The evolution of hexokinases.

Recent advances in the knowledge of the structural and functional aspects of the enzymes catalyzing sugar phosphorylation by ATP are reviewed. Hexokinases may exist, mainly in prokaryotes, as sugar-specific kinases (glucokinase, fructokinase, mannokinase) or as ubiquitous hexose-kinases which are relatively unspecific for the natural hexoses. Enzymes presenting intermediate specificity (e.g. mannofructokinases) have been also described. With a few exceptions, the molecular mass of a variety of hexokinases may be either 25 kDa, 50 kDa or 100 kDa.

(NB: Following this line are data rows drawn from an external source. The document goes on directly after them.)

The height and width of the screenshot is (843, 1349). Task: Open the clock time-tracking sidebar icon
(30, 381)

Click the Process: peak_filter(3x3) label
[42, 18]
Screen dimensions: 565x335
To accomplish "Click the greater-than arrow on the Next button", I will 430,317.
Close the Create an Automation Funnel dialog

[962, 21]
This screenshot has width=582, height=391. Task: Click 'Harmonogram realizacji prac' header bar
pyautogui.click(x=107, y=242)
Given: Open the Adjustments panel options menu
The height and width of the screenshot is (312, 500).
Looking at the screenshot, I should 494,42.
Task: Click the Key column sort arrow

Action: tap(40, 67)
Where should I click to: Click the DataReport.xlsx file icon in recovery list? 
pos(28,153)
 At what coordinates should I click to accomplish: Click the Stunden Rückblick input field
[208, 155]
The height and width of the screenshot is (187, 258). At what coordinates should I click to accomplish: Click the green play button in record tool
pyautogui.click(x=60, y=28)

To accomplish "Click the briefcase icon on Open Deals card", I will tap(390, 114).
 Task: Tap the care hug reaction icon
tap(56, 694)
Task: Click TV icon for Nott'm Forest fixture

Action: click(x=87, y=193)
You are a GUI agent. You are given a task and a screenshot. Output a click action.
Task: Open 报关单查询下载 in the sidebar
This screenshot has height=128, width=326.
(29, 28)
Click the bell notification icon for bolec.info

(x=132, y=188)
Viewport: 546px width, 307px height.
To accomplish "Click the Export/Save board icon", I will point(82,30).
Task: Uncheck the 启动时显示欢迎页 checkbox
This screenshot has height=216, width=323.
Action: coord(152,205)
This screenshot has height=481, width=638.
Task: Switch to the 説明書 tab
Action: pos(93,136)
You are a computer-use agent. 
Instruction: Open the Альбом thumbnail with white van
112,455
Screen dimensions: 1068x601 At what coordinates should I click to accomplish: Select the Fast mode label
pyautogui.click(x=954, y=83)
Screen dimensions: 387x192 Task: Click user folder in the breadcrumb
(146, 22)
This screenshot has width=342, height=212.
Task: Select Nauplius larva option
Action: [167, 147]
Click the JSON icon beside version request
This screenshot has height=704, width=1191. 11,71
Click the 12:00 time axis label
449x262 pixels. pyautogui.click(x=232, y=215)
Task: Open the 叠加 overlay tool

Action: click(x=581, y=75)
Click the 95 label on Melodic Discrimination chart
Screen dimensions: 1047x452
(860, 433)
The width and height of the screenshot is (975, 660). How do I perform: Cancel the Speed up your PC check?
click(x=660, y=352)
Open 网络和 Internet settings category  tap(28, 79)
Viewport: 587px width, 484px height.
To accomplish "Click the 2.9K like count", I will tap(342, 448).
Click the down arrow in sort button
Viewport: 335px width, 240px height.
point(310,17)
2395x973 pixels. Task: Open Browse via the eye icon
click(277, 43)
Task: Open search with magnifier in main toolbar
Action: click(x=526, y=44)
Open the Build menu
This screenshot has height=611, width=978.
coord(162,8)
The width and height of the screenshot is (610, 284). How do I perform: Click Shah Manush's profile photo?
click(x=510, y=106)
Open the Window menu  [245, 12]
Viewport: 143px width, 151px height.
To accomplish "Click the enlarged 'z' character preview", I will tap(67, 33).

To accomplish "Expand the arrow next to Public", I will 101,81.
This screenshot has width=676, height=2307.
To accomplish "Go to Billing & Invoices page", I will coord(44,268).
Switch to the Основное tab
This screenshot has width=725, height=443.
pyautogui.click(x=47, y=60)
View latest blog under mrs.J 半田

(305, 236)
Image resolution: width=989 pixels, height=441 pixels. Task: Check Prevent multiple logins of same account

The smaller hexokinases have been found in some microorganisms whereas the 50 kDa enzymes are found (with only one exception) in most invertebrates and in a particular isozyme from vertebrates (hexokinase D). The 100 kDa enzymes are restricted to vertebrates (hexokinases A, B and C). These facts have led to the speculation that gene duplication events have played an important role in the evolutionary development of the hexokinases from present day organisms. The fact that the 100 kDa hexokinases are allosterically inhibited by the product, glucose 6-P, may indicate that a duplicated active site has evolved to a regulatory binding site. Comparisons of the amino acid sequence of a few peptides from hexokinase C are presented to support the gene duplication hypothesis. Also, partial sequence comparisons of vertebrate hexokinases with the sequences of two hexokinase isozymes from yeast show strong similarities suggesting a rather slow amino acid substitution rate of homologous genes.